And with Nvidia and ARM, how many OEMs are doing ARM? Qualcomm, TI, ST-e, Samsung and that's just the big ones.


GloFlo talks a big game but 28nm packing a higher transistor count in the same space as 22nm? Even higher than 3D Tri-gate? I doubt this very much. You have to look at the technology of the process itself. If a box is 5 inches cubed can you pack more boxes into a foot cubed than boxes that are three inches cubed? No.

Now 28nm having a higher transistor density than 32nm, absolutley. But there is no way that 28nm will have a higher transistor density in the same space as 22nm. Its just not logical. Add in tri-gate and that alone means a CPU die can hold more in the same die size due to the stacking ability.

And while Intel will be the first to have 3D Tri Gate tech, it doesn/t mean they will be the only one. They were the first to HK/MG but AMD and the others are moving towards it for 32nm.

Timop said:
First of all "Llano is 3x more powerful than Sandy Bridge" is incorrect paraphrasing, "the on-die GPU with AMD's Llano is rumored to be some three times the performance of Intel's Sandy Bridge" is the reality.
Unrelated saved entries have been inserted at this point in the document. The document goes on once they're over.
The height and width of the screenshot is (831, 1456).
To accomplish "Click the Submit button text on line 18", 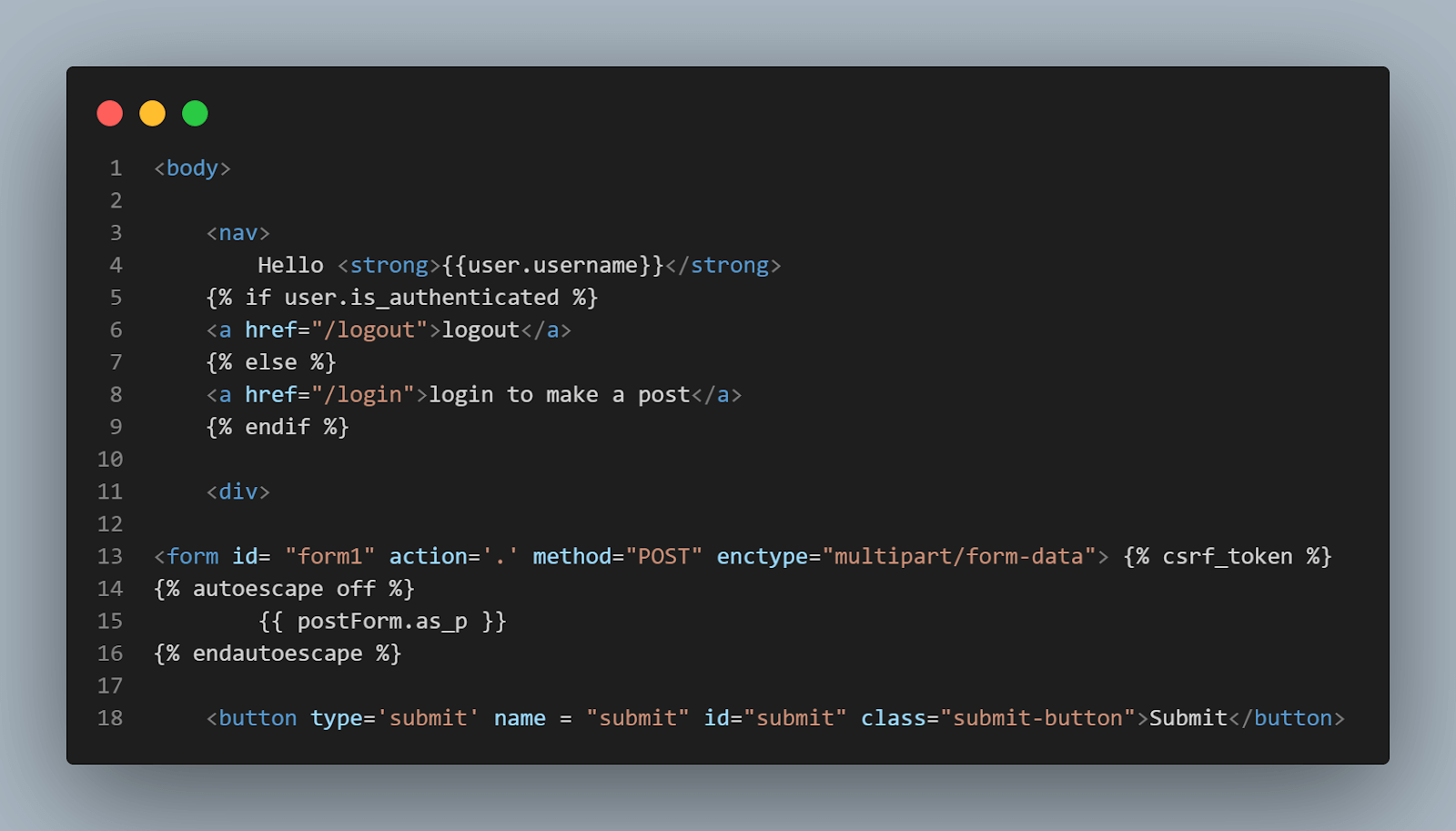I will tap(1188, 718).
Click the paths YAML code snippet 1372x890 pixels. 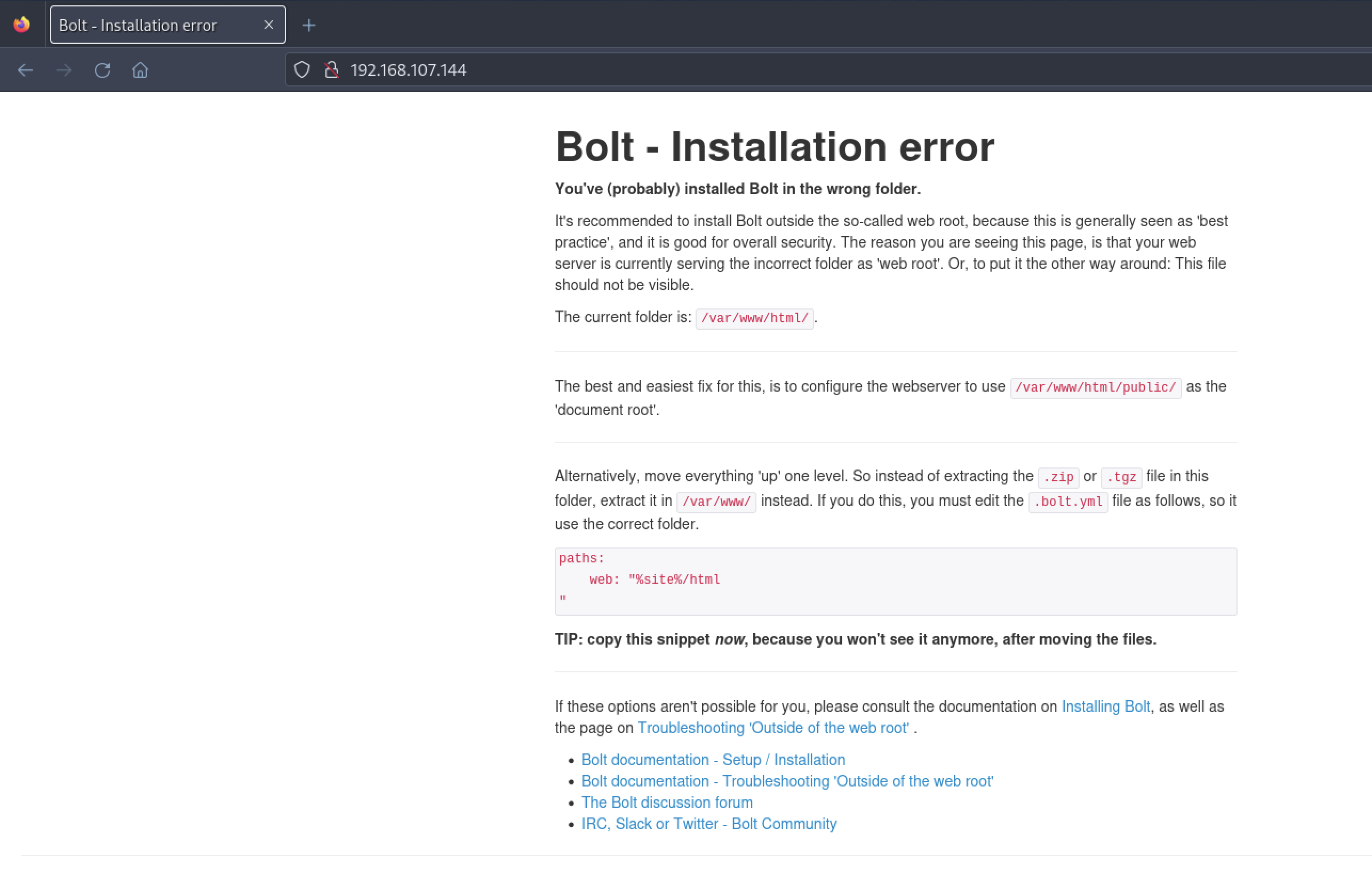[896, 582]
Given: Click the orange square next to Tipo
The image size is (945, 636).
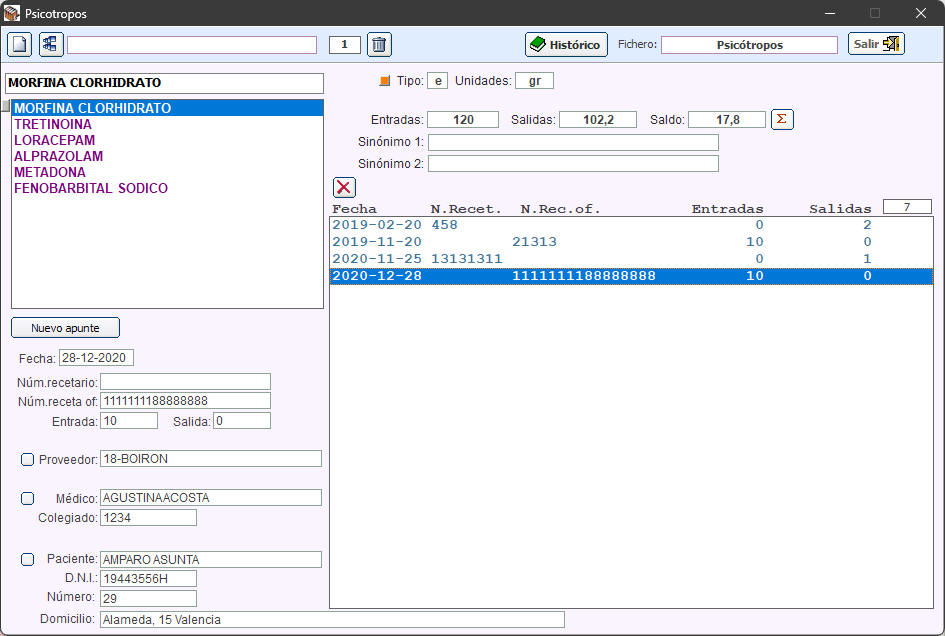Looking at the screenshot, I should (385, 81).
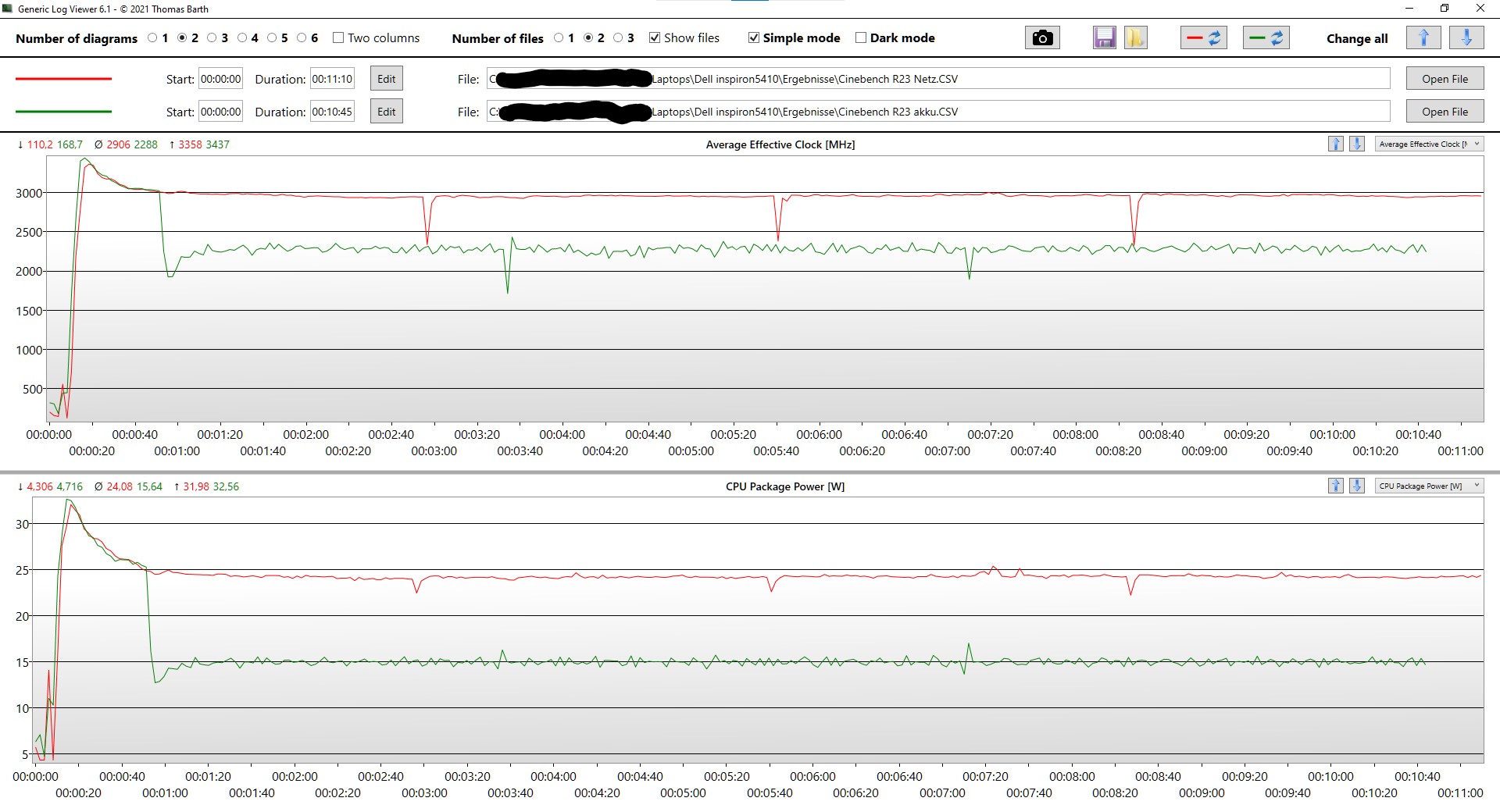Uncheck the Simple mode checkbox

pyautogui.click(x=754, y=38)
Second, a quad core llano would max out most games at 1024*769 and 1366*768.

Thirdly, llano performs almost the same compared to a Phenom II X4 clock for clock, so your last point is partially incorrect.


The only time I saw the GPU in Llano actualy outperform HD3000 by 3x (300%) was if they were also using a discrete HD6630 GPU and doing a hybrid CF setup. Alone, the A8-3500 APU wasn't as much faster as being claimed than HD3000. It was faster, but not nearly as much as the claims were. Same with power usage. SB and Llano were about the same for power usage.

As for the CPU performance of Llano, from what I have read its actually about the same as a AthlonII X4 which is still weaker than Phenom II due to a lack of L3 cache.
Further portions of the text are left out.